# WHAT YOU SHOULD DO:
Restate the records in full, so that each line matches the original exactly.

[Collection entries]
■ ■ ■ ■ ■

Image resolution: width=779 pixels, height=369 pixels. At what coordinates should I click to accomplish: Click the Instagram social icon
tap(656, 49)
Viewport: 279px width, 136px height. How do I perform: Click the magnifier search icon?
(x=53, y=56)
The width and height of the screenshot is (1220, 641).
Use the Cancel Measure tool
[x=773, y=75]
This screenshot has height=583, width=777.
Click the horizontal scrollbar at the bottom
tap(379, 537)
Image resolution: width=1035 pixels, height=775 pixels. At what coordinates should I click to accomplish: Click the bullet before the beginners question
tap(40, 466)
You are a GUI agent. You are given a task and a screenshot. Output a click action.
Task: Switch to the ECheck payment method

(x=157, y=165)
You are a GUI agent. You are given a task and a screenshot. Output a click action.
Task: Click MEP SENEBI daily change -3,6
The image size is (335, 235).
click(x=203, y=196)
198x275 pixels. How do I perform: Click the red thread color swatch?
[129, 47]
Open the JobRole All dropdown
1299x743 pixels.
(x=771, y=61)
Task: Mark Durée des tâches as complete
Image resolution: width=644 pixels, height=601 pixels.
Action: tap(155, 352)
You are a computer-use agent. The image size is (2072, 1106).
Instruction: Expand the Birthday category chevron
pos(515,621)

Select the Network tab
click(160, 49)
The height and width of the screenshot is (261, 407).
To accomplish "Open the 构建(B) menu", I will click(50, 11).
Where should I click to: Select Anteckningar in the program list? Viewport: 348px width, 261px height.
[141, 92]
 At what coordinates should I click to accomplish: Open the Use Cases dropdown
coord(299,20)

■ ■ ■ ■ ■

# YOUR SOLUTION:
Image resolution: width=779 pixels, height=369 pixels. At what coordinates should I click to accomplish: Click the Instagram social icon
tap(656, 49)
Viewport: 279px width, 136px height. How do I perform: Click the magnifier search icon?
(x=53, y=56)
The width and height of the screenshot is (1220, 641).
Use the Cancel Measure tool
[x=773, y=75]
This screenshot has height=583, width=777.
Click the horizontal scrollbar at the bottom
tap(379, 537)
Image resolution: width=1035 pixels, height=775 pixels. At what coordinates should I click to accomplish: Click the bullet before the beginners question
tap(40, 466)
You are a GUI agent. You are given a task and a screenshot. Output a click action.
Task: Switch to the ECheck payment method

(x=157, y=165)
You are a GUI agent. You are given a task and a screenshot. Output a click action.
Task: Click MEP SENEBI daily change -3,6
The image size is (335, 235).
click(x=203, y=196)
198x275 pixels. How do I perform: Click the red thread color swatch?
[129, 47]
Open the JobRole All dropdown
1299x743 pixels.
(x=771, y=61)
Task: Mark Durée des tâches as complete
Image resolution: width=644 pixels, height=601 pixels.
Action: tap(155, 352)
You are a computer-use agent. The image size is (2072, 1106).
Instruction: Expand the Birthday category chevron
pos(515,621)

Select the Network tab
click(160, 49)
The height and width of the screenshot is (261, 407).
To accomplish "Open the 构建(B) menu", I will click(50, 11).
Where should I click to: Select Anteckningar in the program list? Viewport: 348px width, 261px height.
[141, 92]
 At what coordinates should I click to accomplish: Open the Use Cases dropdown
coord(299,20)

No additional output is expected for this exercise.